Erikson met his glance squarely. “Not from the mindless horrors you spawn here!”
“Emotionless, Prophet,” corrected Merrick pointedly, “Not mindless.”
“Soulless! Soulless and mindless, too. Never have these zombies been able to think as men!”
“They are not men.”
“Nor are they the architects of the future!”
“I think you are wrong, Prophet,” Merrick said softly.
“Man is the ultimate,” Erikson said.
“You talk like a fool,” snapped Merrick.
“Han!” There was naked terror in his wife’s voice, but he rushed on, ignoring it.
“How dare you say that Man is the ultimate? What right have you to assume that nature has stopped experimenting?”
Sweyn Erikson’s lip curled scornfully. “Can you be implying that the robots—”
Merrick leaned across the desk to shout full in the Prophet’s face: “You fool! They’re not robots!”
The robed man was suddenly on his feet, face livid.
“Han!” cried Virginia Merrick, “Not that way!”
“This is my affair now, Virginia. I’ll handle it in my own way!” the Director said.
“Remember the mob outside!”
Merrick turned agate-hard eyes on his wife. Presently he looked away and said to the Prophet. “Now I will show you the real Creche!”
There were robots everywhere—blank-eyed, like sleep walkers. They reacted to commands. They moved and breathed and fed themselves. Under rigid control they performed miracles of intuitive calculation.

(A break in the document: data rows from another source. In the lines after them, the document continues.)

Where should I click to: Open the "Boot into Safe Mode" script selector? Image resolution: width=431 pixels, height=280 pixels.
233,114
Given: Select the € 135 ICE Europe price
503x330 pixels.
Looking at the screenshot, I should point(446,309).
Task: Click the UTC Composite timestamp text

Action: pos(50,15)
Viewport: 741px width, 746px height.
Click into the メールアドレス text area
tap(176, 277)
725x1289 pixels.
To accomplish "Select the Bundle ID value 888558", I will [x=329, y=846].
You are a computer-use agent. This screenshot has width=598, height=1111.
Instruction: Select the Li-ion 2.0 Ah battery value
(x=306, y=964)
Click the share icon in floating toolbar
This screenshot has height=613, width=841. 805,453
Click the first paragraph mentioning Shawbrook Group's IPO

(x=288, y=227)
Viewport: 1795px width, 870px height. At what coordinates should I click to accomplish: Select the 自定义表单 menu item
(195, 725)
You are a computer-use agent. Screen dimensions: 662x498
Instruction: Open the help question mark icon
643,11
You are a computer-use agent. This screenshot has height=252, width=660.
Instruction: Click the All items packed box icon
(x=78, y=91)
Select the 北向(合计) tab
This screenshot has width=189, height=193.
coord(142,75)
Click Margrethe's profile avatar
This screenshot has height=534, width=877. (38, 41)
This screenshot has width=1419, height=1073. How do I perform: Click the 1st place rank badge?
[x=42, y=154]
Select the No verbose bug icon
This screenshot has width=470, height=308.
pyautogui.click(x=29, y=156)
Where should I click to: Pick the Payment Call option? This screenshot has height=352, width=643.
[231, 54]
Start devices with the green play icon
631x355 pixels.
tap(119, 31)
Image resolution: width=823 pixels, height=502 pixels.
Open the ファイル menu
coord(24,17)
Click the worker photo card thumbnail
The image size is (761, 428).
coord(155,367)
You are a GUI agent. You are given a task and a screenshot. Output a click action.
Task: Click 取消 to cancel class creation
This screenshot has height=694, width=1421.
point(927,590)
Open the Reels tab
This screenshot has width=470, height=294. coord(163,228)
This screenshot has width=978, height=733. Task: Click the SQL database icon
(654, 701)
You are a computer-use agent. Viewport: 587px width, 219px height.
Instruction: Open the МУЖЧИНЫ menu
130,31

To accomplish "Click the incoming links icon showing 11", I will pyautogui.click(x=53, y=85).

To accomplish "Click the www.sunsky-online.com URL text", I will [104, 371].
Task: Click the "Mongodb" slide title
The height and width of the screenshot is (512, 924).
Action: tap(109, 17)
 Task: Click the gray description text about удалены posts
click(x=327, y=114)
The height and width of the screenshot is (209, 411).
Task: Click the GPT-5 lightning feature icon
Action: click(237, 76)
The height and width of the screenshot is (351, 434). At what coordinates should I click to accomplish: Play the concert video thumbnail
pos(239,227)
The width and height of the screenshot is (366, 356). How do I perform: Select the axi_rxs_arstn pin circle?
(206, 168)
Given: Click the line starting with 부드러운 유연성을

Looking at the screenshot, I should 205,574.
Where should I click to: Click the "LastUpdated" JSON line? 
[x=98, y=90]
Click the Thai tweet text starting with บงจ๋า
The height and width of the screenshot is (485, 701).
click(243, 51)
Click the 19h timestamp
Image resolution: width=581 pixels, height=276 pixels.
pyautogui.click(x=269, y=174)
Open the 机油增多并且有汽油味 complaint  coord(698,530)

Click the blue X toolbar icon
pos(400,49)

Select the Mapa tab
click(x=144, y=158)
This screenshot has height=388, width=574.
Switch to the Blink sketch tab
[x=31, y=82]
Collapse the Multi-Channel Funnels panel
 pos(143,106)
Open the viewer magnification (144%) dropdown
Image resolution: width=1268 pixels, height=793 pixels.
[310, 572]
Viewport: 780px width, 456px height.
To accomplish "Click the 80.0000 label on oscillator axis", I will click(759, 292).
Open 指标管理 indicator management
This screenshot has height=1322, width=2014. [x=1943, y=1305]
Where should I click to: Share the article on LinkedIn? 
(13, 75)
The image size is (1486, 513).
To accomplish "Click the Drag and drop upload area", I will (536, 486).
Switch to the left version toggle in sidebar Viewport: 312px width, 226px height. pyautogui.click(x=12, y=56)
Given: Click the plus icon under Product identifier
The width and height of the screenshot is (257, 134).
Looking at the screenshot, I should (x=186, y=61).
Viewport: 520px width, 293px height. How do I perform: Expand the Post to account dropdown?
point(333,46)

But artificiality was stamped upon them like a brand. They were not human.
In the lowest vaults of the Creche, Merrick showed the Prophet the infants. He withheld nothing. He showed him the growing creatures. He explained to him the tests and signs that were looked for in the hospitals maintained by the World State and the Council of Ten. He let him watch the young ones taking their Primary Conditioning. Courses of hypnotic instruction. Rest, narcosynthesis. Semantics. Drugs and words and more words pounding on young brains like sledgehammer blows, shaping them into something acceptable in a sapient world.
In other chambers, other age groups. Emotion and memory being moulded into something else by hypnopedia. Faces becoming blank and expressionless.
“Their minds are conditioned—enslaved,” Merrick said bitterly. “Then they are primed with scientific facts. Those techniques we discussed. This is where they come from, Prophet. From the minds of your despised androids. Only will is suppressed, and emotion. They are shaped for the sociography of a sapient culture. They mature very slowly. We keep them here for from ten to fifteen years. No human brain could stand it—but theirs can.”
Truth dangled before his eyes, but Erikson’s mind savagely rejected it. The pillars upon which he had built his life were crumbling….
The two men stood in a vast hall filled with an insidious, whispering voice. On low pallets, fully a score of physically mature androids lay staring vacuously at a spinning crystal high in the apex of the domed ceiling.
“—you had no life before you where created here to serve Man the master you had no life before you were created here to serve Man the master you had—” the voice whispered into the hypnotized brains.